Both the Democratic and Republican Parties in the US agree on the assumption that Israel must be backed at all costs. (James Emery / Wikimedia Commons)
As Joe Biden and Donald Trump slog to the finish line, it is accurate to say that, in this deeply polarized time, there are profound political differences between them. On the economy, on taxes, on climate change, on health care — it does the Left no good to blur the lines between even mainstream Democrats and their Republican opponents.

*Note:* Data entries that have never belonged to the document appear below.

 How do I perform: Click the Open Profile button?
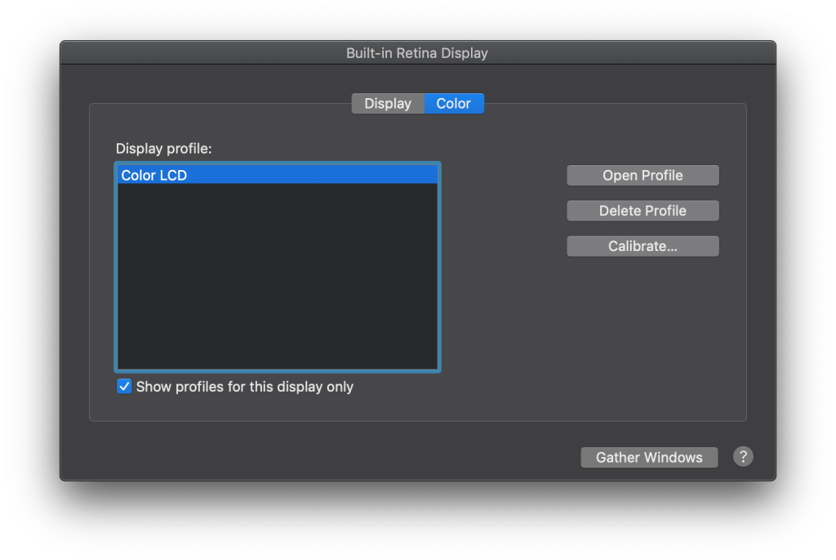pyautogui.click(x=643, y=176)
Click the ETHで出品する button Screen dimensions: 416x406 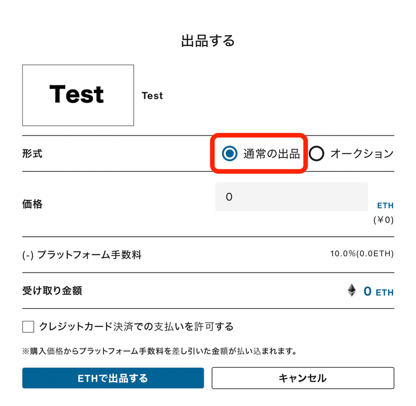pyautogui.click(x=113, y=378)
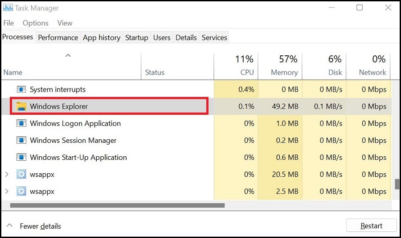
Task: Click the Task Manager title bar icon
Action: point(8,8)

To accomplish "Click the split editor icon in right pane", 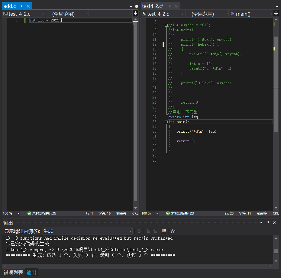I will tap(276, 13).
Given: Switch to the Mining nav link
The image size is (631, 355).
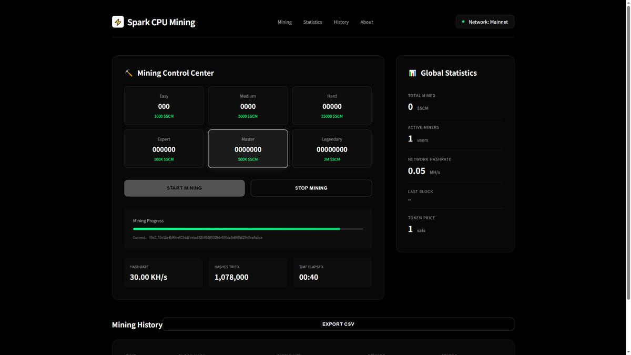Looking at the screenshot, I should pos(284,22).
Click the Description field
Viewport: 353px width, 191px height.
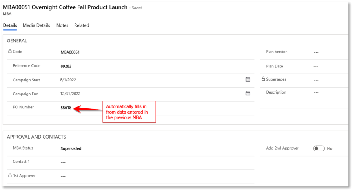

But the parties both operate from one bedrock bipartisan assumption: Israel must be backed at all costs, at the expense of the dignity and lives of occupied Palestinians. If Biden has pivoted leftward on certain domestic policies, including the possible embrace of greater stimulus spending, he has given no ground to progressives on the Middle East. For Israel hawks, his presidency will not represent a significant departure from the Trump administration’s incendiary approach.
The Democratic Party’s 2020 platform is a reflection of this. As Jewish Current’s Joshua Leifer noted, the word “occupation” does not appear in the platform, which states as “ironclad” the party’s commitment to Israel’s “right to defend itself” and expresses firm opposition to the Boycott, Divestment, Sanctions (BDS) movement.